In desperation the MILF waged its own armed struggle for independence, an agenda which was certain to fail. But they attempted anyway. It was however unfortunate that the large majority who has nothing to do at all with the armed struggle were uprooted and displaced from their place of abode and sources of livelihood. The MILF camps became haven of terrorist elements and kidnap-for-ransom syndicates victimizing innocent civilians regardless of whether they are Christians, Lumads or Muslims. Worse, there are segments in the ranks of the MILF who had pledged to continue with their futile struggle. Umbra Kato for example waged a pillage in remote Christian and Moro villages apparently to telegraph to the world that they are a belligerent force to reckon with. But they have lost their cause as quickly as they had lost their mass base.
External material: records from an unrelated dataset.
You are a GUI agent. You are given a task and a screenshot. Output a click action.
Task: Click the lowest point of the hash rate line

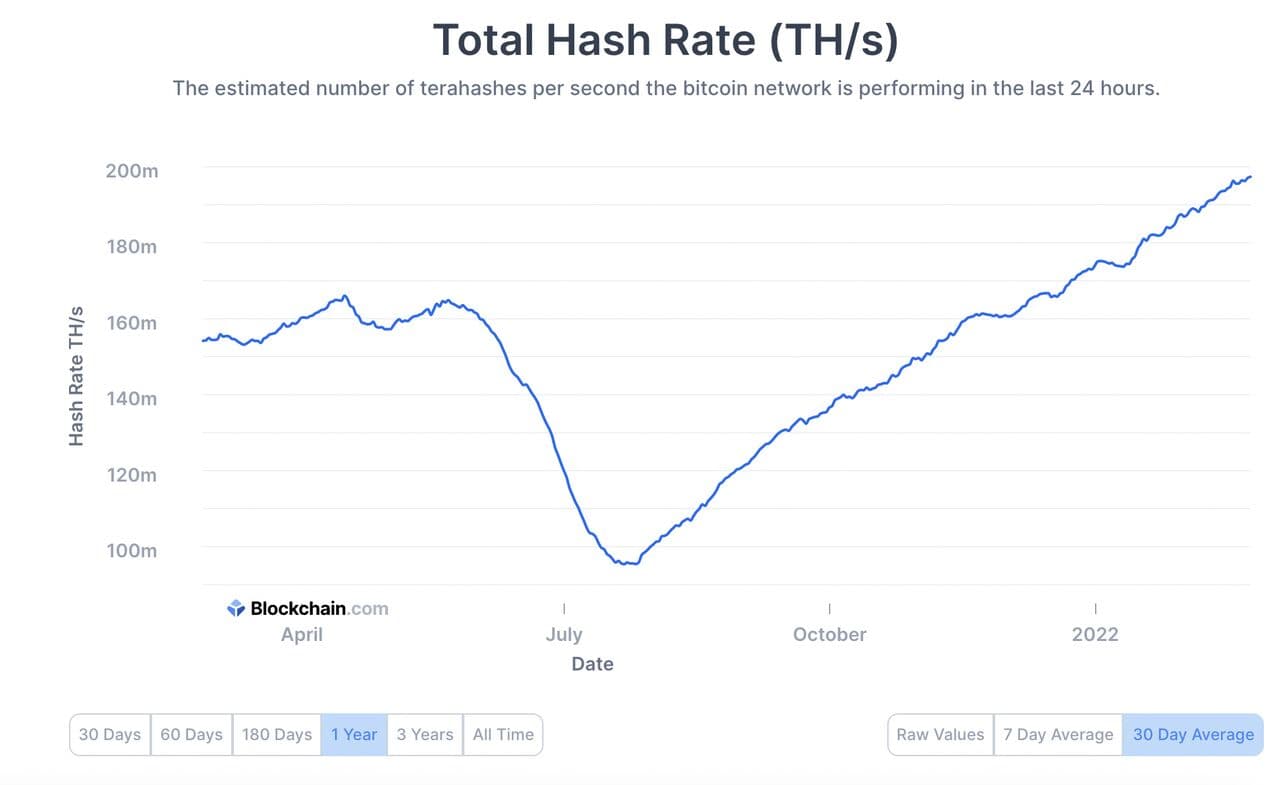click(x=628, y=564)
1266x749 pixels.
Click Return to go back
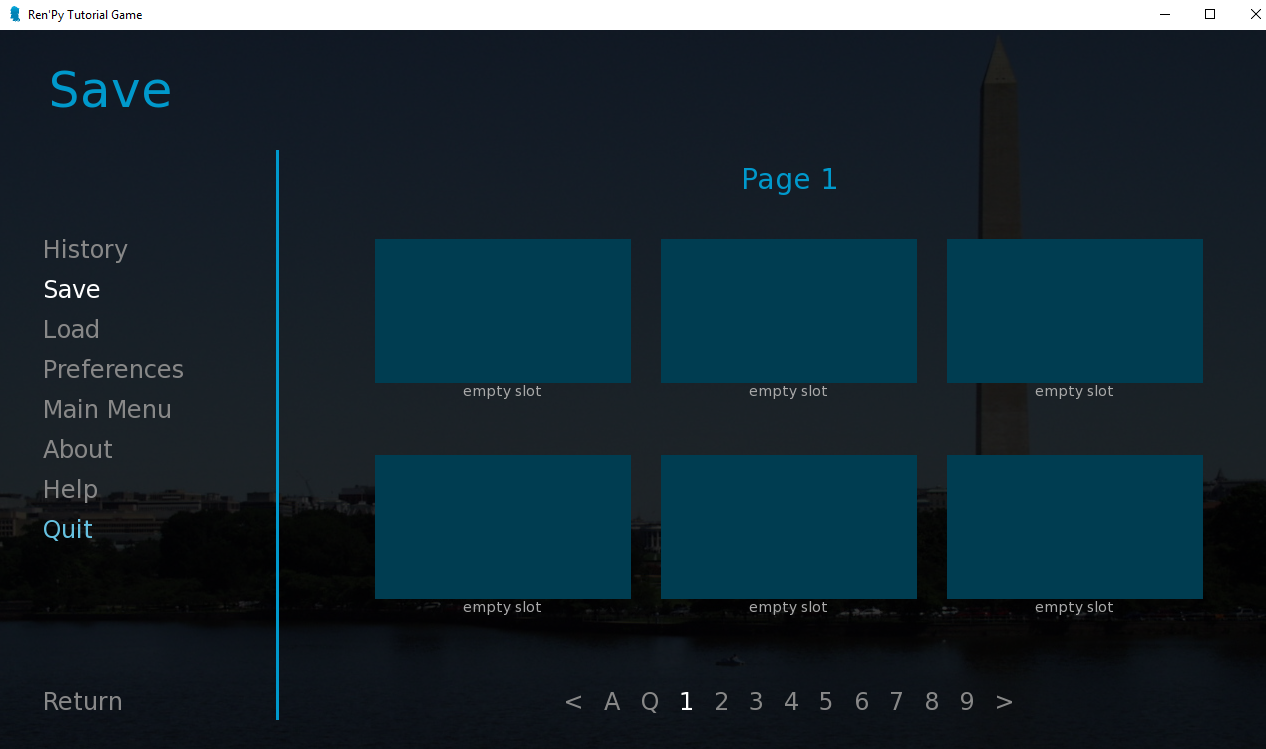pos(82,701)
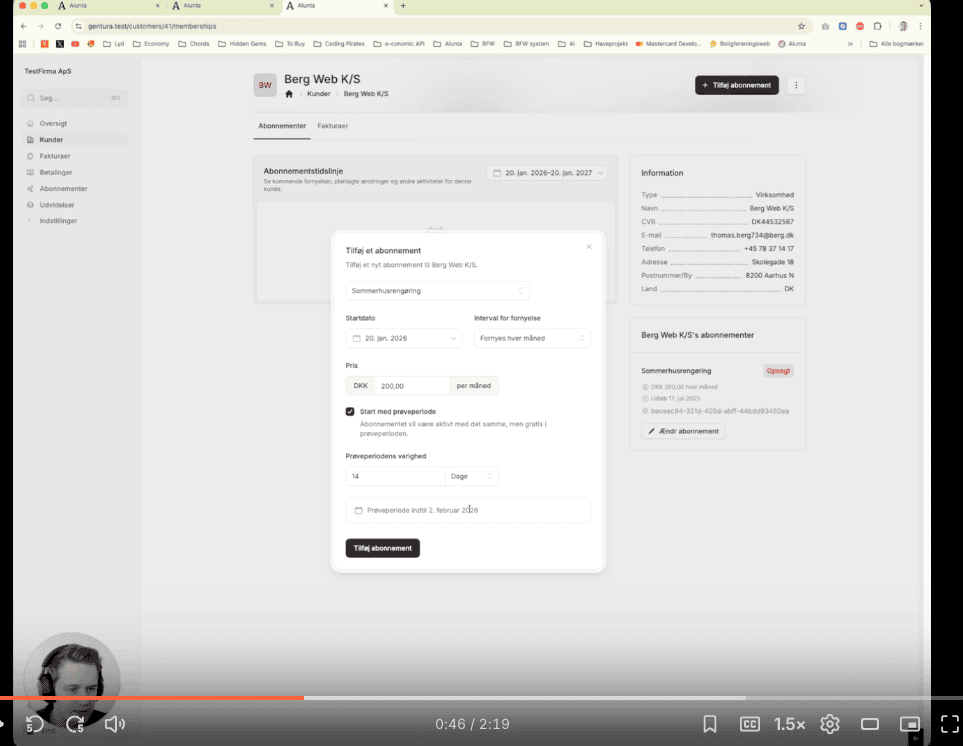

It is a significant development that the MILF finally agreed to craft an agreement which will serve as a framework for the second level of peace negotiation. This simply means that the MILF and the government have finally hurdled most of the contentious issues that temporarily paralyzed the peace talks. We are not privy to most of these but that is not the important thing for now. What is important for now is that there are definitive courses of action that are mutually agreed upon and that there are realistic objectives that give a clear perspective of what the Bangsamoro Region is going to be. The framework defines the more rational extent of the territory of Bangsamoro. This corrects the insane provision in the draft Memo of Agreement on Ancestral Domain crafted by the Presidential Adviser for Peace, ex-Gen. Hermogenes Esperon, and his peace negotiator Rodolfo Garcia and the MILF, which drew the territorial expanse of the proposed Bangsamoro Juridical Entity to include all of Mindanao and many parts in Visayas. The High Court of course promptly declared the crazy, if not idiotic, idea patently unconstitutional.
To the credit of RP Chief negotiator Marvic Leonin and his MILF counterpart Mohagher Iqbal they have finally arrived at a more sensible terms, modalities and definition of territories.
The framework agreement is clear with the peace objectives. It’s akin to the mountaineers quest to reach to the apex of Mt. Apo. I remembered when in 1964 I joined a group of five to scale the mount. The promontory of the mountain is clear from as far as Davao City. Our group knew that a few months before we decided to climb there were students from Ateneo who perished when they were swallowed by quagmires in a lake near the mountain top. But we had our resolve to achieve our goal: reach the summit no matter what. It was not an easy quest as we have to climb boulders, ford a river, crawled on top trunks of fallen giant mahoganies, cut our way through vines and vegetation that were home to blood sucking leeches. Now and then the peak of Mt. Apo is visible but as we feel and hope that we are almost there the more realize that we still have to climb more mountains and there are more challenges to hurdle in our ascent. One of our team member fell as we struggle over a steep crevice. But we carried him and we moved on. When we reached Lake Linaw we were careful with our every step for this was the place where the tribesmen had warned us where the quicksand are. We rested and then contemplated how torturous was the way up to the crest of Mt. Apo. Even as the apex of the mount was already clearly visible and just a breath away the path was still replete with wild berries the leaves of which are needle sharp. But the tiny fruits are sweet. But sweeter still is the feeling of achievement when we set foot on our objective.
Peace is almost within our reach as Mt. Apo is within the sight of many who wish to have their quest, but like the path to the apex of the mount, the road to peace is replete with so many imponderable tests. But we just have to persevere and before we know it peace and reconciliation have been achieved.
And the days of my youth in the quiet hinterlands of Midsayap will be relieved again.
Published in the Sun.Star Davao newspaper on October 18, 2012.